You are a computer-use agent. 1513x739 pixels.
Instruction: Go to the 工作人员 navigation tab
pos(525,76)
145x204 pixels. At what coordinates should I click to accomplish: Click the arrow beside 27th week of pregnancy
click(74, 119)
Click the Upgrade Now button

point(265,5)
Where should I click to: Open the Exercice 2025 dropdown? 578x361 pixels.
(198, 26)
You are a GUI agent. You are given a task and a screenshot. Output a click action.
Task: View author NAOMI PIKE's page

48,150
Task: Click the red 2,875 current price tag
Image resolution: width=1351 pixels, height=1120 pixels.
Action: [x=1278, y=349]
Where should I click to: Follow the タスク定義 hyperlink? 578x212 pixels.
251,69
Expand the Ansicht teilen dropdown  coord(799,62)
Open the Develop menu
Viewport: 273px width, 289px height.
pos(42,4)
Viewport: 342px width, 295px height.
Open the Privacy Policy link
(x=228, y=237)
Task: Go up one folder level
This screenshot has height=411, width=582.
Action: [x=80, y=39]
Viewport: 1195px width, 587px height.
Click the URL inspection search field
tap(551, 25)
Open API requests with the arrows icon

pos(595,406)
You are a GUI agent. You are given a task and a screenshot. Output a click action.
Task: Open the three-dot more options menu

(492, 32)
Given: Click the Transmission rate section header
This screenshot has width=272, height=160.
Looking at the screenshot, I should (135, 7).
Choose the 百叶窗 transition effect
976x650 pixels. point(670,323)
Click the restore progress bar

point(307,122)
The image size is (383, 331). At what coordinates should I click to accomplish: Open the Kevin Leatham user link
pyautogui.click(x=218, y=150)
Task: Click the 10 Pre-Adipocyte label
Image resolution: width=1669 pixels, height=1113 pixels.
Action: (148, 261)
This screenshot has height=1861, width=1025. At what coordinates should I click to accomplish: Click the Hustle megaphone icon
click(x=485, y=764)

**Exercise goal**
Reproduce the entire listing above word for word, from the first line to the last.

**Exercise result**
You are a computer-use agent. 1513x739 pixels.
Instruction: Go to the 工作人员 navigation tab
pos(525,76)
145x204 pixels. At what coordinates should I click to accomplish: Click the arrow beside 27th week of pregnancy
click(74, 119)
Click the Upgrade Now button

point(265,5)
Where should I click to: Open the Exercice 2025 dropdown? 578x361 pixels.
(198, 26)
You are a GUI agent. You are given a task and a screenshot. Output a click action.
Task: View author NAOMI PIKE's page

48,150
Task: Click the red 2,875 current price tag
Image resolution: width=1351 pixels, height=1120 pixels.
Action: [x=1278, y=349]
Where should I click to: Follow the タスク定義 hyperlink? 578x212 pixels.
251,69
Expand the Ansicht teilen dropdown  coord(799,62)
Open the Develop menu
Viewport: 273px width, 289px height.
pos(42,4)
Viewport: 342px width, 295px height.
Open the Privacy Policy link
(x=228, y=237)
Task: Go up one folder level
This screenshot has height=411, width=582.
Action: [x=80, y=39]
Viewport: 1195px width, 587px height.
Click the URL inspection search field
tap(551, 25)
Open API requests with the arrows icon

pos(595,406)
You are a GUI agent. You are given a task and a screenshot. Output a click action.
Task: Open the three-dot more options menu

(492, 32)
Given: Click the Transmission rate section header
This screenshot has width=272, height=160.
Looking at the screenshot, I should (135, 7).
Choose the 百叶窗 transition effect
976x650 pixels. point(670,323)
Click the restore progress bar

point(307,122)
The image size is (383, 331). At what coordinates should I click to accomplish: Open the Kevin Leatham user link
pyautogui.click(x=218, y=150)
Task: Click the 10 Pre-Adipocyte label
Image resolution: width=1669 pixels, height=1113 pixels.
Action: (148, 261)
This screenshot has height=1861, width=1025. At what coordinates should I click to accomplish: Click the Hustle megaphone icon
click(x=485, y=764)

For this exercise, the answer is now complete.